Undici donne e 15 bambini (tra i quali due neonati e otto minori non accompagnati) sono parte del gruppo di 65 migranti salvati ieri dalla Ong tedesca Sea Watch al largo della Libia, 34 miglia a nord di Zuara. Viaggiavano su un gommone in difficoltà individuato grazie all’elicottero di ricognizione Colibrì, dell’Ong francese Pilotes volontaires.
Al momento del soccorso erano «esausti, disidratati e con il mal di mare». Tra loro anche un disabile. «Libia, Malta, Italia, Olanda (stato di bandiera della nave Sea Watch 3) sono state informate: nessuna risposta – spiegano da bordo -. Restiamo in attesa di un porto sicuro che non può essere la Libia. Nel Mediterraneo stanno diminuendo i testimoni, non le partenze». Ma dal Viminale è arrivata una direttiva, la quarta, inviata a tutte le forze armate che bolla il passaggio dell’imbarcazione come «non inoffensivo», ne consegue «un pregiudizio alla sicurezza dello stato» e si chiede quindi di «vigilare affinché il comandante e la proprietà si attengano alle vigenti normative» visto «il rischio di ingresso di soggetti coinvolti in attività terroristiche».

L’intervento dissuasivo andrà fatto «in caso di avvicinamento in acque di responsabilità italiana». Salvini quindi mette in campo le motovedette, in sintonia con Giorgia Meloni e la sua richiesta di blocco navale.

Da mesi è cessata qualsiasi cooperazione nelle operazioni di ricerca e soccorso tra i Centri di coordinamento degli stati e le Ong. Philipp Hahn, capo missione Sea Watch, commenta: «Devi fare tutto da solo, nel fine settimana abbiamo visto cosa succede quando lasci il Mediterraneo all’Ue e ai suoi alleati: il numero di partenze dalla Libia è aumentato drasticamente. Settanta persone sono morte (annegate al largo della Tunisia, ndr), altre 240 sono state riportate forzatamente dai libici per conto dell’Europa. Siamo tornati in mare per contrastare questa barbarie e per difendere i valori europei, invece di ripeterli solo sui manifesti elettorali».

La nave dell’Ong tedesca aveva lasciato Marsiglia sabato scorso, dopo aver vinto il ricorso contro il ministero dei Trasporti olandese, che l’aveva bloccata dopo aver modificato la legislazione in materia di navigazione.
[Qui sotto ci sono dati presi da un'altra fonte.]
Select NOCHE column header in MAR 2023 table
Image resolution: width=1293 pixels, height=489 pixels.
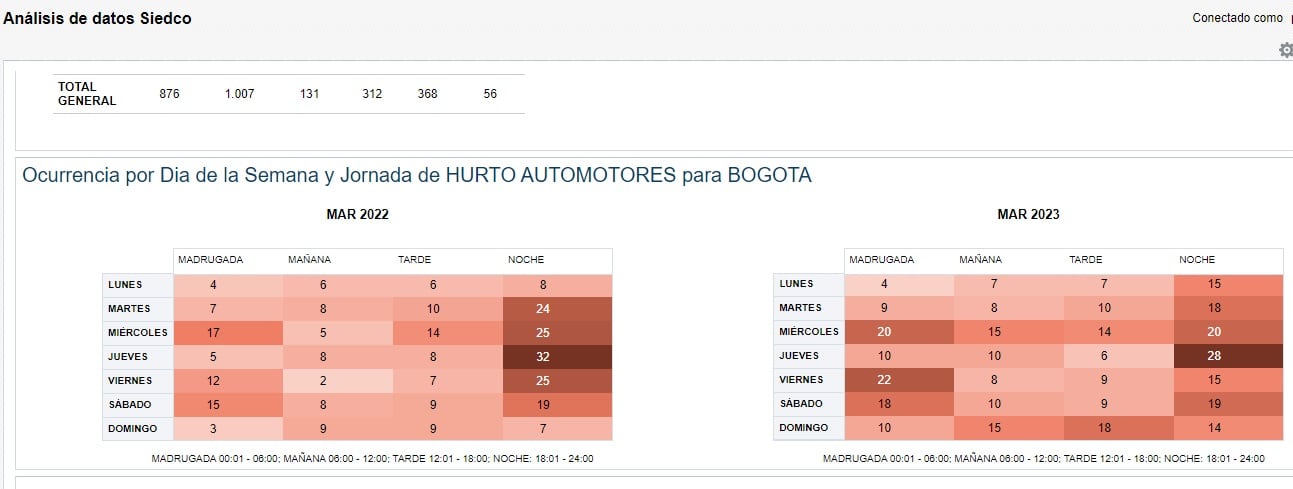pos(1197,260)
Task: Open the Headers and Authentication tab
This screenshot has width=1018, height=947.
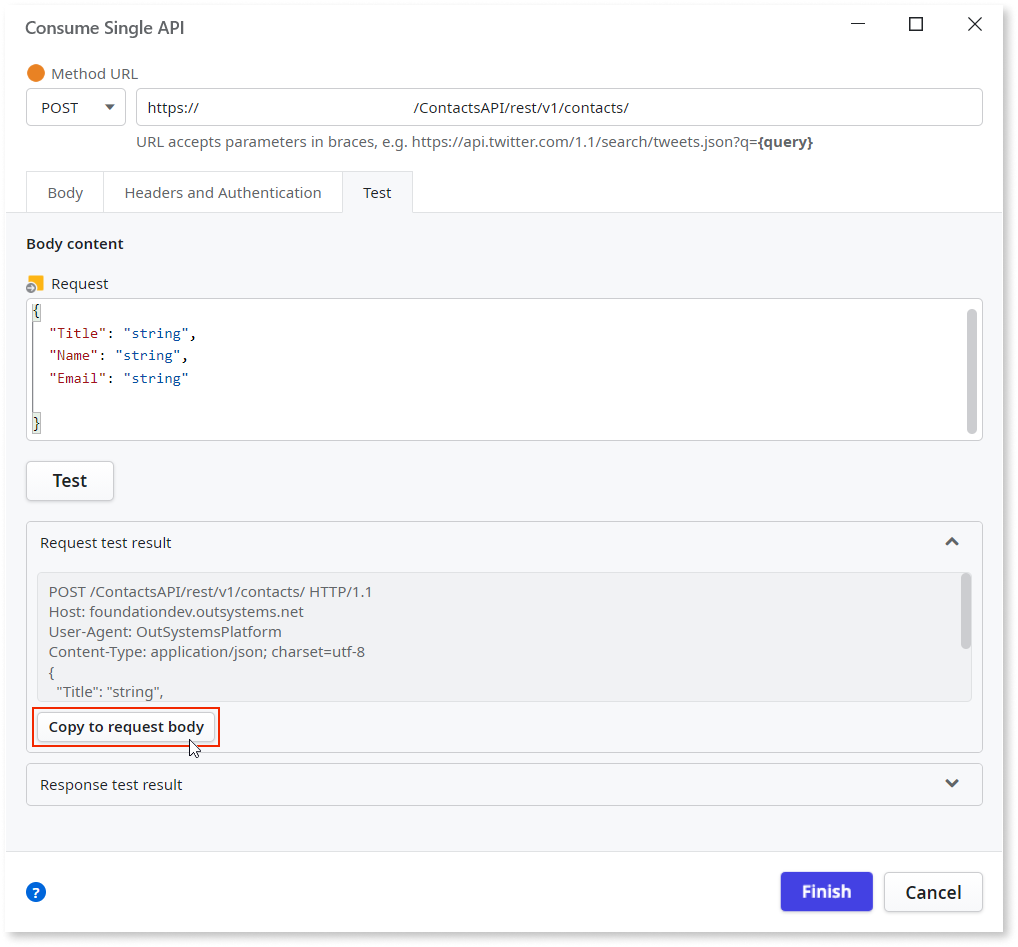Action: click(x=222, y=192)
Gli attivisti, però, si sono visti riconoscere il diritto a proseguire il servizio per un periodo di transizione, prima che entri in vigore la nuova normativa.

Modifica, è il sospetto, fatta di proposito per bloccare l’attività umanitaria. Dall’Italia, si è fatto sentire subito il ministro dell’Interno, Matteo Salvini: «Ho appena firmato una diffida ad avvicinarsi alle acque territoriali. I nostri porti sono, e rimangono, chiusi». Un copione già visto, l’unica variante è il nuovo corso 5S, che prevede di lasciare l’alleato leghista da solo su posizioni di destra, in vista delle europee. Il vicepremier Luigi Di Maio ieri ha sfoderato il repertorio da moderato: «Sulle migrazioni c’è bisogno di collaborazione a lungo termine, di un testimone che i vari governi si passano tra di loro. Siamo impegnati a destinare più fondi del prossimo bilancio pluriennale alle politiche esterne dell’Unione e a una nuova cooperazione internazionale».

Mentre Sea Watch resta in attesa dell’ennesimo braccio di ferro, da Berlino ieri è arrivata la bocciatura della linea dei porti chiusi di Malta e Italia: «Il governo tedesco è contrario a una criminalizzazione generalizzata del salvataggio di migranti da parte di privati. Più volte abbiamo offerto disponibilità ad accogliere migranti a bordo di navi che non riuscivano ad approdare perché gli stati responsabili avevano chiuso i porti» ha spiegato il portavoce del Ministero dell’Interno. Il commento era riferito anche alla multa da 10mila euro inflitta da Malta all’Ong tedesca Mission Lifeline, che aveva salvato lo scorso giugno 234 migranti poi sbarcati a La Valletta. Motivo della sanzione: violazione delle norme del registro nautico.